▸ **TAREFA PROPOSTA 1**:
Transcreva do texto dirigido aos seminaristas o trecho entre "Estas palavras, rapazes, são" e "perante a Dor.", inclusive.
▸ **TAREFA PROPOSTA 2**:
Responda com base no texto dirigido aos seminaristas:
(a) De quem são as palavras citadas no início, segundo o texto?
(b) Que luz os filhos da Ordem são chamados a derramar sobre o cancro universal?
(c) O que o Evangelho diz sobre a felicidade, de acordo com o texto?
▸ **TAREFA PROPOSTA 3**:
Retome o texto dirigido aos seminaristas logo depois da última frase apresentada e dê-lhe seguimento.

▸ **TEXTO FORNECIDO**:
•••••
Estas palavras, rapazes, são dum ateu, dum revoltado. Exprimem perfeitamente, numa cruel amargura, o desalento completo da orgulhosa Razão em face dos sofrimentos da mísera Humanidade. São os homens da Desordem vencidos perante a Dor.

Pois bem, Seminaristas! Nós, — os filhos da Ordem, os homens brandos da Paz, — somos chamados a derramar nesse cancro universal a luz divina da esperança.

Sabemos de há muito tempo, antes que os negativistas o proclamassem desesperadamente, angustiosamente, sabemos de há muito tempo, — porque o Evangelho o diz, — que «a felicidade não é deste mundo.» Mas sabemos também que na alma da Humanidade soará perenemente a música celeste daquela amorável promessa de Jesus: — «Bem-aventurados os que choram, porque serão consolados.»
•••••
▸ **EXTRATO DA LISTAGEM**:

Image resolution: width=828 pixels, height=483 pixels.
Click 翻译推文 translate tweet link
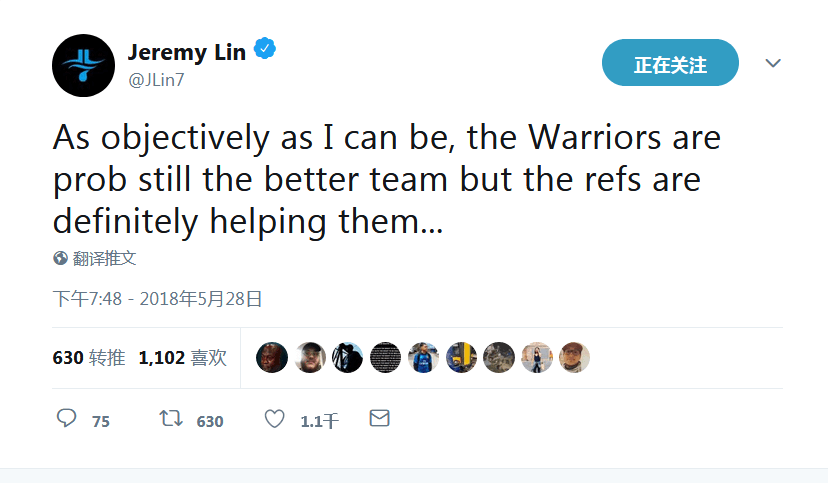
•••••
▸ **RESPOSTA 1**:
Estas palavras, rapazes, são dum ateu, dum revoltado. Exprimem perfeitamente, numa cruel amargura, o desalento completo da orgulhosa Razão em face dos sofrimentos da mísera Humanidade. São os homens da Desordem vencidos perante a Dor.

▸ **RESPOSTA 2**:
(a) São dum ateu, dum revoltado.
(b) A luz divina da esperança.
(c) Diz que «a felicidade não é deste mundo.»

▸ **RESPOSTA 3**:
Na verdade, a Humanidade atravessa um estádio doloroso, trágico. Nuvens densas escurecem o céu, e as almas confrangem-se numa penumbra abafadiça, soturna. Esta penumbra é rasgada, a espaços, por clarões lívidos, deslumbrantes, que estonteiam e cegam. Estes lívidos clarões são as cintilas da Ciência.

Mas estes clarões não bastam. Precisamos de mais luz, — de luz serena, benéfica, — para as almas amarguradas.

Acima destas nuvens cortadas dos relâmpagos das ideias, sacudidas pelo trovão das revoltas, — há um espaço mais sereno, com horizontes mais largos, com claridades mais vivas, mais serenas, mais tranquilas. Nós queremos esse espaço, buscamos esse horizonte, desejamos essa luz...

*

«Amai-vos uns aos outros como irmãos...» — Foi este o preceito novo, que Jesus impôs aos seus discípulos.

Já que vamos para o mundo, hasteie-se em nossas mãos o lábaro da Paz.

Que os maus praguejem, blasfemem: que os maus nos amaldiçoem. Que venham sobre nós os insultos e os escarros, as ameaças e a morte! Ergamos nós para o Alto os nossos olhos tranquilos, e sejam as nossas palavras como um orvalho do Céu a refrigerar este vulcão onde as flores da pureza se fanam amarguradamente, desconsoladamente...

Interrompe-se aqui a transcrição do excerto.